19日午前、東京都内の病院で死去した俳優原田芳雄さん(71)が、03年7月13日の日刊スポーツ「日曜日のヒーロー」に登場しています。当時の紙面を復刻版で再録します。■60過ぎた今でもボクシングで「反応」磨く

 青春時代は対人恐怖症に悩まされた。原田芳雄(63)。俳優になったことでトラウマと決別し、今は「新しい出会い」「驚き」を求め続けるようになった。押しも押されもせぬ大ベテランは、若手監督や俳優との演技の応酬を楽しむため、ストイックなトレーニングを積んで、肉体とともに「反応力」を鍛え続けている。

 足取り軽くインタビュールームに入ってきた。「どうも」。肌のつやもいい。上着のジャンパー越しからでも分かるたくましい上半身。映画の撮影ではアクションだって難なくこなす。今も、自宅にサンドバッグやパンチングボールをつるるし、ボクシングの練習生と同じメニューでトレーニングしていると聞いたことがある。

 「やってますよ、相変わらず。昔みたいに何が何でもがむしゃらにこなさなきゃ、という状態とは変わってきましたけど。ボクシングジムの練習生がこなすメニューを5、6ラウンドやってね。もちろん、年も取ってきましたから、年齢なりに有効なメニューも付け加えてますが、メニューは基本的に変えないんです。そうすれば、日々の調子の良しあしが分かるでしょ。調子がいまひとつだなって時はサーッと引き上げる。そうしないとかえって体に悪いからね」。

 第一線で活躍中の俳優たちで、日々トレーニングを積んでいる話はよく聞く。そのほとんどが、マシンを使うウエイトトレーニングやランニング、水泳など。いわゆる体作りがメーン。原田がボクシングにこだわるのには理由があった。

 「体作りももちろん大切でしょうが、やはりオレは反応が大事だと思うんですよ。俳優同士で芝居するにしたって、演出意図を理解するんだって、撮影現場ではいつどこでも、反応が大切なんです。何がどんな風に自分に迫ってくるのか。すぐ判断して反応しないとダメなんです。だから普通の反復運動だけじゃない、スピードも重視するボクシングのトレーニングはいいんですよ。だから気に入ってるんです」。

# # # #

### 実施課題
a - 原田芳雄さんの記事の「第一線で活躍中の俳優たちで、」から「だから気に入ってるんです」。」までを両端も含めて書き直し、その中の「俳優」を「役者」に置き換えなさい。
b - 原田芳雄さんの記事をもとに、次の問いに答えなさい。
(i) この記事は、もとは何年何月何日の、どの新聞のどの欄に載ったものか。
(ii) 原田は青春時代に何に悩まされたか。
(iii) 原田はボクシングジムの練習生のメニューを何ラウンドこなしているか。
c - 原田芳雄さんの記事で「「やってますよ、相変わらず。」で始まる段落を、主な事実を残して短くまとめなさい。

### 提供データ
# # # #

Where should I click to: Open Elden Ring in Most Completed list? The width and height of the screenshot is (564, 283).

# # # #

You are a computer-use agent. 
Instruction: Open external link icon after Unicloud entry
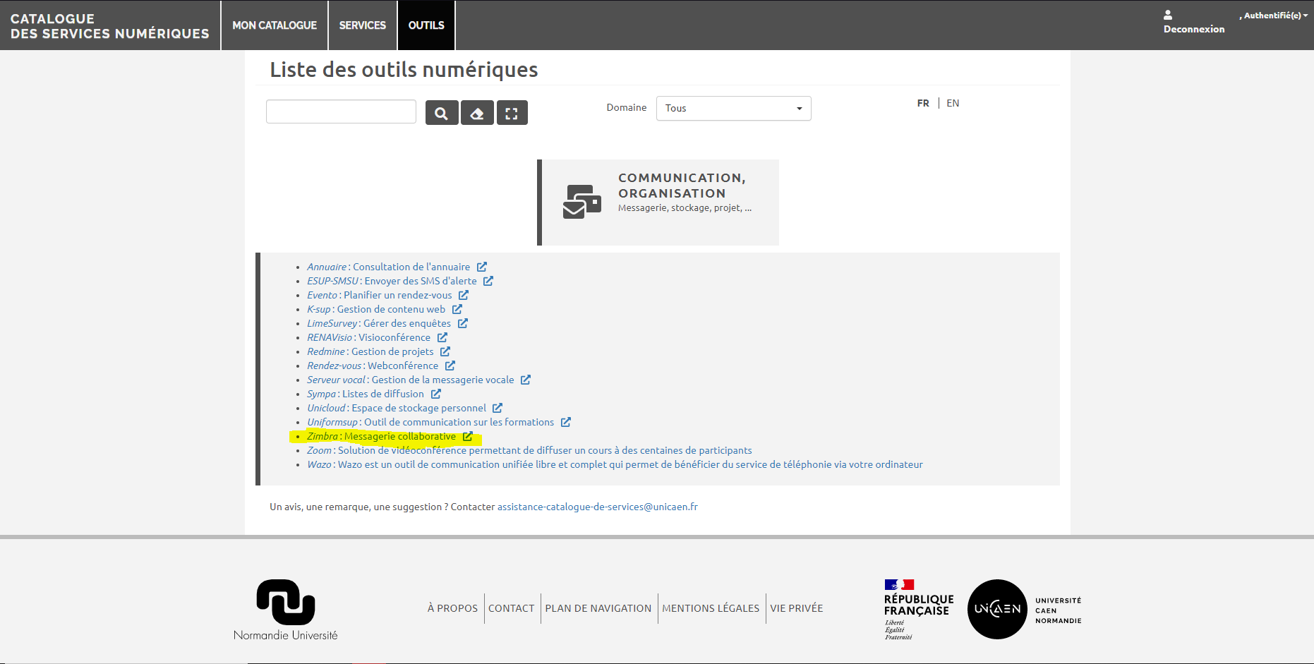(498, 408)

# # # #

### 解答
a -
第一線で活躍中の役者たちで、日々トレーニングを積んでいる話はよく聞く。そのほとんどが、マシンを使うウエイトトレーニングやランニング、水泳など。いわゆる体作りがメーン。原田がボクシングにこだわるのには理由があった。

 「体作りももちろん大切でしょうが、やはりオレは反応が大事だと思うんですよ。役者同士で芝居するにしたって、演出意図を理解するんだって、撮影現場ではいつどこでも、反応が大切なんです。何がどんな風に自分に迫ってくるのか。すぐ判断して反応しないとダメなんです。だから普通の反復運動だけじゃない、スピードも重視するボクシングのトレーニングはいいんですよ。だから気に入ってるんです」。

b -
(i) 03年7月13日の日刊スポーツ「日曜日のヒーロー」
(ii) 対人恐怖症
(iii) 5、6ラウンド

c - 原田は今もボクシングジムの練習生と同じメニューを5、6ラウンドこなしている。昔のようにがむしゃらではなくなり、年齢に合った有効なメニューも加えているが、基本のメニューは変えない。そうすることで日々の調子の良しあしが分かり、調子がいまひとつのときは、かえって体に悪いのですぐに切り上げる。